Hey everyone, new member here. I've been setting up a test instance of OpenClaw in my homelab, mostly following the guides. I'm trying to wrap my head around the security side of things, specifically seccomp.

I understand that blocking `execve` and similar syscalls is a common move in container profiles to prevent breakout. But I was reading about memory protection and got curious about `mmap`. I know OpenClaw's agent architecture uses a lot of inter-process communication, and I'm guessing it needs to map memory.

My question is pretty specific: has anyone experimented with a seccomp filter that blocks **all** `mmap` (and `mprotect`/`pkey_mprotect`) calls that use `PROT_EXEC`? The idea would be to prevent any new executable memory from being mapped, which seems like a solid layer against certain code injection attacks.
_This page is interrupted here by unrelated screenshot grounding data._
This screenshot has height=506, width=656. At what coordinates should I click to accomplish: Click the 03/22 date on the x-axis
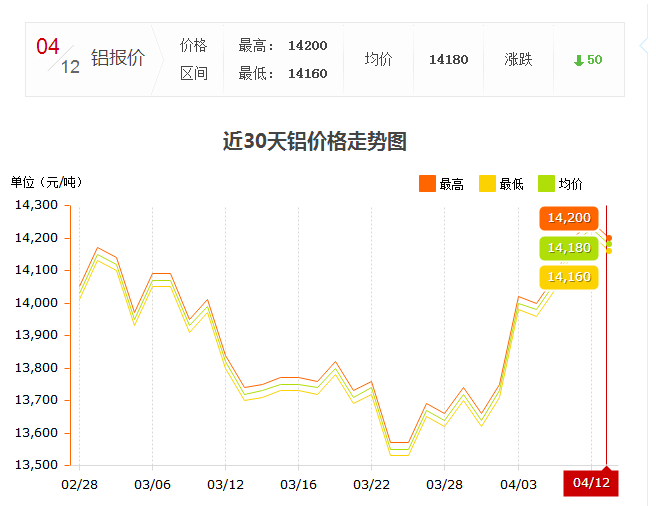tap(371, 484)
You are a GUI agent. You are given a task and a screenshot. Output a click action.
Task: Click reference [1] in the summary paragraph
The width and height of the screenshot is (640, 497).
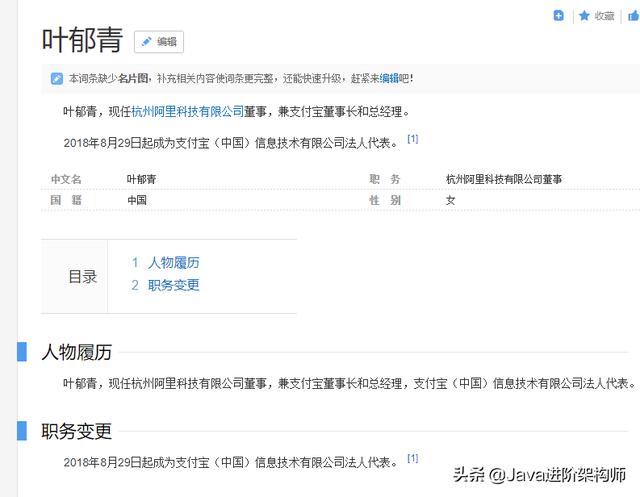point(412,140)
But I'm a beginner with this low-level stuff, and I'm worried about breaking things. Does the OpenClaw agent or any of its subprocesses (like the nano_claw modules) need to create executable memory pages for JIT or something similar? Or does it all come from pre-loaded libraries? Would this break updates or dynamic module loading?

I'm not asking for a full profile (yet!), just wondering if anyone has gone down this road and what the results were. Did it run stable? What, if anything, broke immediately? I'm trying to learn what each restriction actually buys you in practice.